◆ WORK ITEM A ◆
Name the four kinds of unusual records listed as bullet points in the feature request.
◆ WORK ITEM B ◆
According to the feature request, what does Databricks native anomaly detection monitor?

◆ TEXT SHOWN ◆
+++++
[FEATURE]: ML-based Anomaly Detection for row-level (has_no_anomalies)

[vb-dbrks]

Is there an existing issue for this?

• I have searched the existing issues

Problem statement

When monitoring data quality at scale, users often need to detect "unusual" records that don't fit expected patterns - such as sensor malfunctions or data entry errors that are difficult to catch with simple threshold rules.

• Data drift - Distribution of values gradually shifts in ways that indicate something broke in the pipeline
• Data entry errors - Someone enters values in wrong units (meters vs millimeters), transposes digits, or copies garbage
• Integration mismatches - Data from System A looks completely different than usual after a silent schema change upstream
• Multivariate anomalies - Individual columns look normal, but the combination is unusual (e.g., age=25, years_experience=40)

Currently, users must manually set static thresholds for each column. Issue #359 adds has_no_outliers() for single-column statistical outlier detection (MAD, Z-score, IQR), but this doesn't catch:

1. Anomalies that only appear when looking at multiple columns together
2. Distribution drift over time
3. Patterns that are hard to define with simple statistical thresholds

Databricks native anomaly detection monitors table freshness and row counts, but doesn't catch unusual values within individual records.
+++++
◆ Pixel coordinate grounding data ◆
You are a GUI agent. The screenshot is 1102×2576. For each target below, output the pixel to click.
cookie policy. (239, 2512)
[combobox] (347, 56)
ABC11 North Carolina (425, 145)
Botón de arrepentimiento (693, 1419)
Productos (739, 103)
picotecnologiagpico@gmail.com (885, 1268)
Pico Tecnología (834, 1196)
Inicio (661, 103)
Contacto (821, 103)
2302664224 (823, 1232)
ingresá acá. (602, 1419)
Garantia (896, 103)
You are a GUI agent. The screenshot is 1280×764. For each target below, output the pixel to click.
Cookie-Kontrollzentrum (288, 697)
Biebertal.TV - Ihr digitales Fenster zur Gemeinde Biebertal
+++++
◆ YOUR RESPONSE A ◆
Data drift, data entry errors, integration mismatches, multivariate anomalies

◆ YOUR RESPONSE B ◆
Table freshness and row counts.